Electrodes keeping eye on your gut

Non-invasive stomach monitor being developed by UC San Diego



Heart and brain activity are routinely measured through the skin with adhesive electrodes. But diagnosing gastric diseases may require patients to endure a tube stuck through the nose, down the throat and into the stomach.

Scientists led by UC San Diego researchers say they have a better option for these patients. They’ve invented a stomach-monitoring device worn like a fanny pack.

The prototype picks up the stomach’s electrical signals through 10 electrodes stuck to the belly. Stomach activity changes with meals, sleep and other daily routines. Interruptions of these normal patterns can signal disease.

Because it can be worn for up to 24 hours, those being monitored can go about their day without being confined to a hospital or doctor’s office. It’s paired with a smartphone app, so wearers can record their activities to associate with the device’s readout.

More work is being done to refine the device to improve patient care, said Todd Coleman, a UC San Diego bioengineering professor. This perhaps could be done by licensing it for commercialization.

Children who wouldn’t tolerate getting a tube through their nose without sedation are prime subjects for this technology, Coleman said. He led the study with Armen A. Gharibans, a bioengineering postdoctoral researcher in Coleman’s lab.

The device was tested on 11 children who had simultaneously undergone monitoring via a catheter inserted through the nose, and one adult. The wearable device yielded useful and reliable data on stomach activity, the study found. Published March 22 in Nature Scientific Reports, it can be found at j.mp/stomachmonitor.

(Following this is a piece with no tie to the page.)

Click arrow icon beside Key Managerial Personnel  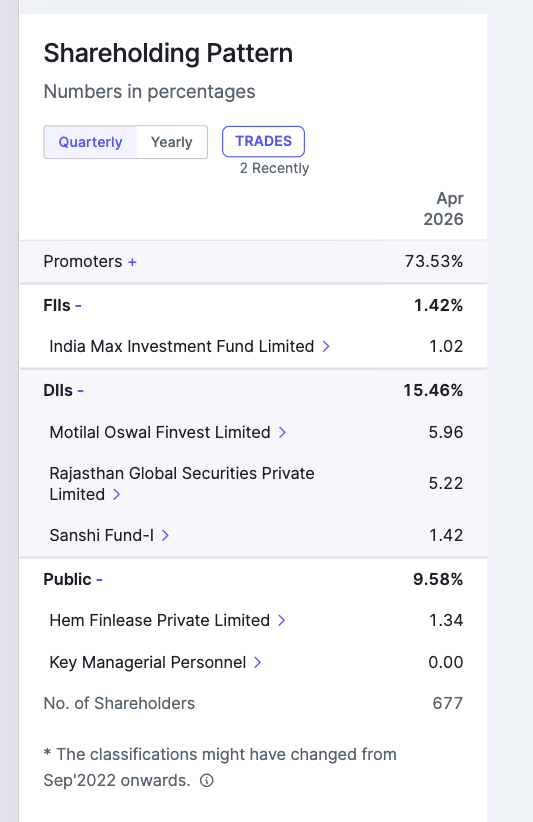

Adults can also benefit from the continuous monitoring the device provides, he said.

“A lot of these disorders are transient,” Coleman said. “Pains are not always there, and likewise for nausea.”

In addition, it may not be easy to tell if gastrointestinal problems are what they appear on the surface, or a manifestation of mental stress.

“Is this basically a brain problem manifesting in the gut? Or do you have something fundamentally wrong with your gut?” Coleman said. “We think that our technology has the potential to disambiguate that, which is huge because the treatments are very different.”

Doctors and engineers

Researchers included pediatrician Hayat Mousa of UC San Diego and Rady Children’s Hospital in San Diego; gastroenterologist David Kunkel of UCSD School of Medicine; along with UC Berkeley neurobiology scientist Benjamin Smarr. Their work is documented online at gi2.ucsd.edu.

This “marriage” of engineering and medical specialists was necessary to make a workable prototype, Coleman said. By working side by side, engineers and physicians can identify and overcome obstacles in developing solutions to medical problems, he said.

Personal motivation also made the project possible, said Coleman, whose father died of pancreatic cancer.

“It turns out he lost his mother, who passed before I was born, to stomach cancer,” Coleman said. “So it was rather personal.”

That motivation also fueled research funder Larry Smarr, a prominent UCSD physicist- futurist and father of Benjamin Smarr. The elder Smarr underwent a resection of his colon in 2016, having first assisted his surgeon by developing a high-resolution map of the region.

Coleman said he had bonded with Smarr over the years, sharing a common interest in applying data and engineering principles to medicine, and the gastrointestinal system in particular.

“When I first got to UCSD, a lot of people looked to me as a person who builds these miniaturized sensors,” Coleman said.

“Larry came to realize that my original background is really data science and data analytics. And so when he saw some of the innovative things that we were doing, he and I just realized that we’re two birds of the same feather.”

Meeting challenges

Starting around 2012, Coleman researched previous attempts to develop noninvasive gastrointestinal monitoring. Knowledge of why these attempts failed helped the team solve these pitfalls, Coleman said.

While the GI system is controlled by detectable electrical impulses, these are far fainter than the heart’s electrical signals. That makes readouts prone to interference by the body’s other electrical signals. So extracting enough usable data proved to be a challenge.

“Armen Gharibans was a new Ph.D. student in my group, and I made him aware of this ‘high-risk, high reward’ idea of trying to modernize assessment of the gut by monitoring its electrical rhythms,” Coleman said.

Coleman said he had a hunch that previous efforts had failed because there was not a close cohesion between engineers and physicians. A “seamless” team encompassing those disciplines might address the problem, he said.

 

“Keep in mind that at the time, this was not a sexy research area and virtually no one in the clinical community was using this readout. I applaud Armen’s willingness to nonetheless take this risk, congratulate him on his outstanding work, and am relieved that the bet paid off,” Coleman said.